Ubuntu
git package

CVE-2022-24765 and safe.directory settings

Asked by Gerrit Venema

Is Ubuntu security updates going to incorporate the changes in https://github.com/gitgitgadget/git/pull/1215?

The security fix delivered in https://ubuntu.com/security/notices/USN-5376-1 was a major breaking change. This was not acknowledged in the security notice.

The fix in this USN is very broad and will break containers and deployment scripts also in environments that are tightly controlled but use git commands on directories that have ownership different from the executing effective id of those scripts. The safe.directory settings also doesn't provide any globbing options and requires also including explicitly any nested directories below a safe directory. This will require complete reworkings of deployments and containers.

The update published by git itself only days after the first update will at least allow administrators to disable the check . Also it corrects an error where directories set in other sections of the config could actually be interpreted as safe directories.

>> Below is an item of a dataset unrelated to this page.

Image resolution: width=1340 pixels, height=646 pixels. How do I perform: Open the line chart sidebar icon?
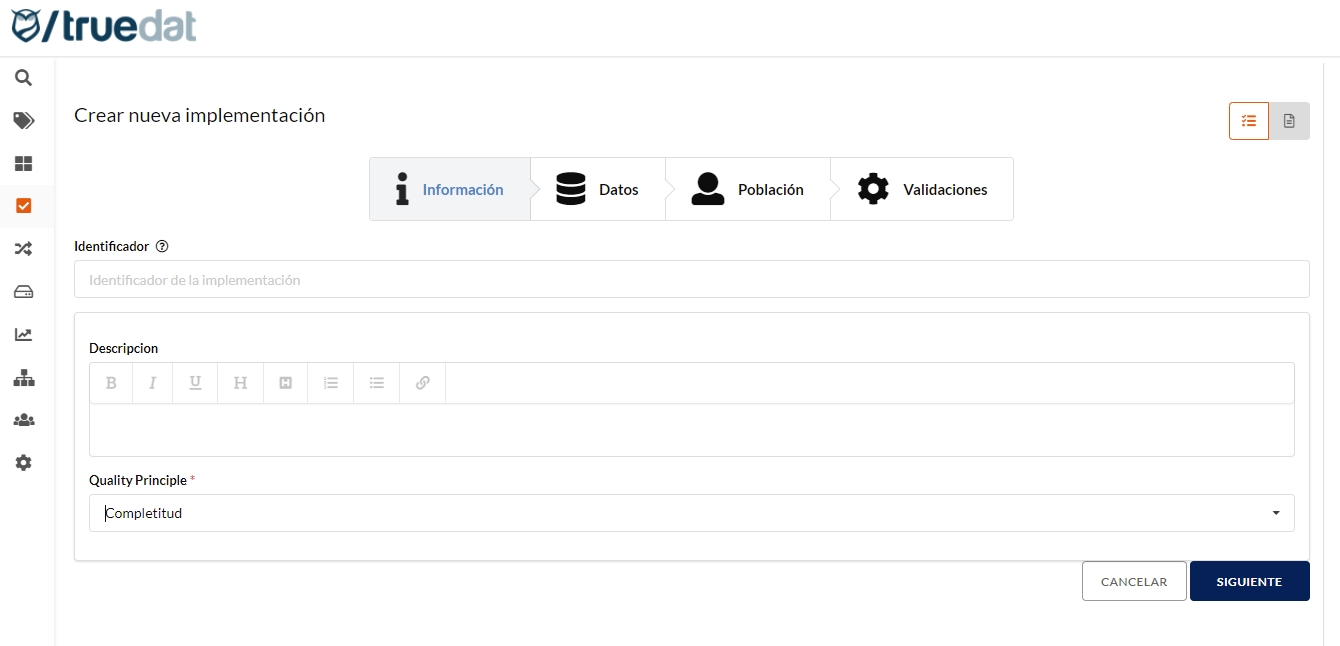[23, 335]
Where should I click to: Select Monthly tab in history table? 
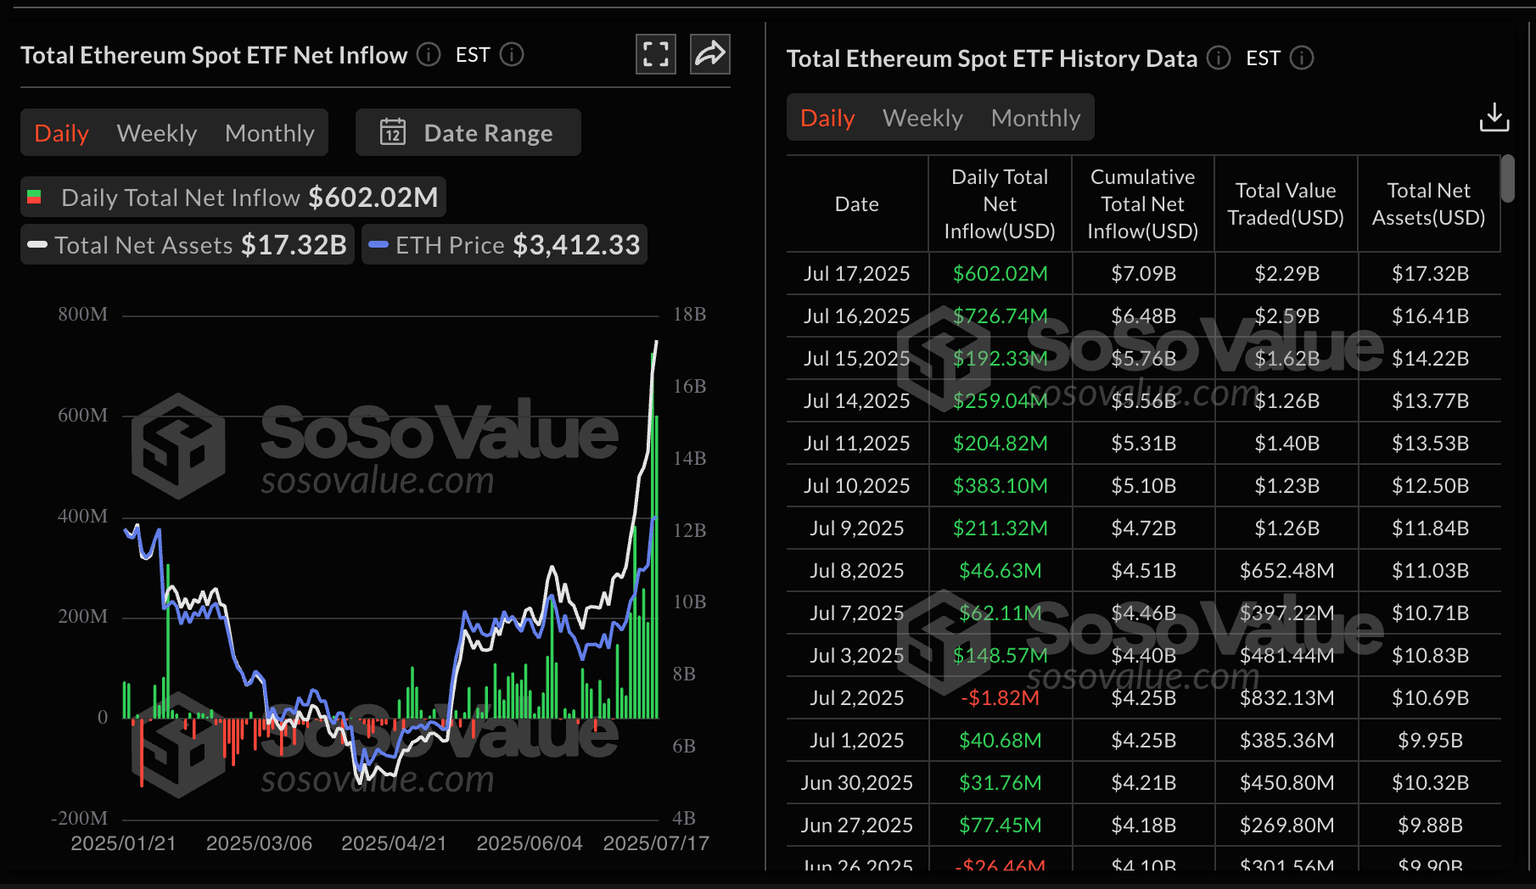[x=1035, y=118]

https://github.com/gitgitgadget/git/pull/1215
https://github.com/git/git/blob/v2.30.4/Documentation/RelNotes/2.30.4.txt

Question information

Language:
English Edit question
Status:
Solved
For:
Ubuntu git Edit question
Assignee:
No assignee Edit question
Solved by:
Gerrit Venema
Solved:
Last query:
Last reply:
Revision history for this message
Bernard Stafford (bernard010) said (last edit ): 		#1

That is a medium priority CVE fix was released.
https://ubuntu.com/security/cve-2022-24765
Update you system using the provided fixes:
https://ubuntu.com/security/notices/USN-5376-1
What is the question from above?

Revision history for this message
Gerrit Venema (gmoniker) said : 		#2

@bernard010

The question is whether the fix on the fix is going to be delivered in the security channel (or maybe in updates)?

The fix as delivered in USN-5376-1 is with a failing check on the correct config section and requires explicitly listing each and every git directory on the whole system if not used with the same effective owner as the filesystem owner. This is going to cause large breakage of deployments and maintenance scripts that use git.

So will the changes from https://github.com/gitgitgadget/git/pull/1215 be delivered also? They are published from 2.30.4 upwards.

Revision history for this message
Bernard Stafford (bernard010) said (last edit ): 		#3

Both a fix and through security updates.
I do not know how GET gets their security up dates out.
Most likely through your regular security updates is how Ubuntu handles them.
That way everyone is covered on security updates.
Perhaps git will write code so scripts do not break anything.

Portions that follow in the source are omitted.